◆ Your instructions
Type out every line of the data again, exactly.

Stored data
= = = = =

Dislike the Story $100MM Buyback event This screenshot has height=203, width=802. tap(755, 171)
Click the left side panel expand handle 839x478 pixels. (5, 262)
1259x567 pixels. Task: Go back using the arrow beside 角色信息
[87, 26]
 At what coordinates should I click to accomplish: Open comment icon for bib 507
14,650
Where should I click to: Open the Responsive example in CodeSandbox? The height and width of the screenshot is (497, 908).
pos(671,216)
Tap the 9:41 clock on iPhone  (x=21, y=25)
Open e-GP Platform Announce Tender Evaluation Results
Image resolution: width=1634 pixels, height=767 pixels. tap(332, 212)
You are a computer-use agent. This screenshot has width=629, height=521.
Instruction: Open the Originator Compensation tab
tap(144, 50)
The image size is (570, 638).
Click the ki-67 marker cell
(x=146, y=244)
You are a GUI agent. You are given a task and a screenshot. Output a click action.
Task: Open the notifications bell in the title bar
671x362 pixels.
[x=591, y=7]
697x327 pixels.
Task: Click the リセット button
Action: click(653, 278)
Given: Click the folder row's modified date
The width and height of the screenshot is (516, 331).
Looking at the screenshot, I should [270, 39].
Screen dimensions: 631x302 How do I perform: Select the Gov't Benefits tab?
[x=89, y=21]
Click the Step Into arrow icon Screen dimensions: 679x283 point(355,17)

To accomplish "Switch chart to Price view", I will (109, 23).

= = = = =

◆ Result of this exercise
Dislike the Story $100MM Buyback event This screenshot has height=203, width=802. tap(755, 171)
Click the left side panel expand handle 839x478 pixels. (5, 262)
1259x567 pixels. Task: Go back using the arrow beside 角色信息
[87, 26]
 At what coordinates should I click to accomplish: Open comment icon for bib 507
14,650
Where should I click to: Open the Responsive example in CodeSandbox? The height and width of the screenshot is (497, 908).
pos(671,216)
Tap the 9:41 clock on iPhone  (x=21, y=25)
Open e-GP Platform Announce Tender Evaluation Results
Image resolution: width=1634 pixels, height=767 pixels. tap(332, 212)
You are a computer-use agent. This screenshot has width=629, height=521.
Instruction: Open the Originator Compensation tab
tap(144, 50)
The image size is (570, 638).
Click the ki-67 marker cell
(x=146, y=244)
You are a GUI agent. You are given a task and a screenshot. Output a click action.
Task: Open the notifications bell in the title bar
671x362 pixels.
[x=591, y=7]
697x327 pixels.
Task: Click the リセット button
Action: click(653, 278)
Given: Click the folder row's modified date
The width and height of the screenshot is (516, 331).
Looking at the screenshot, I should [270, 39].
Screen dimensions: 631x302 How do I perform: Select the Gov't Benefits tab?
[x=89, y=21]
Click the Step Into arrow icon Screen dimensions: 679x283 point(355,17)

To accomplish "Switch chart to Price view", I will (109, 23).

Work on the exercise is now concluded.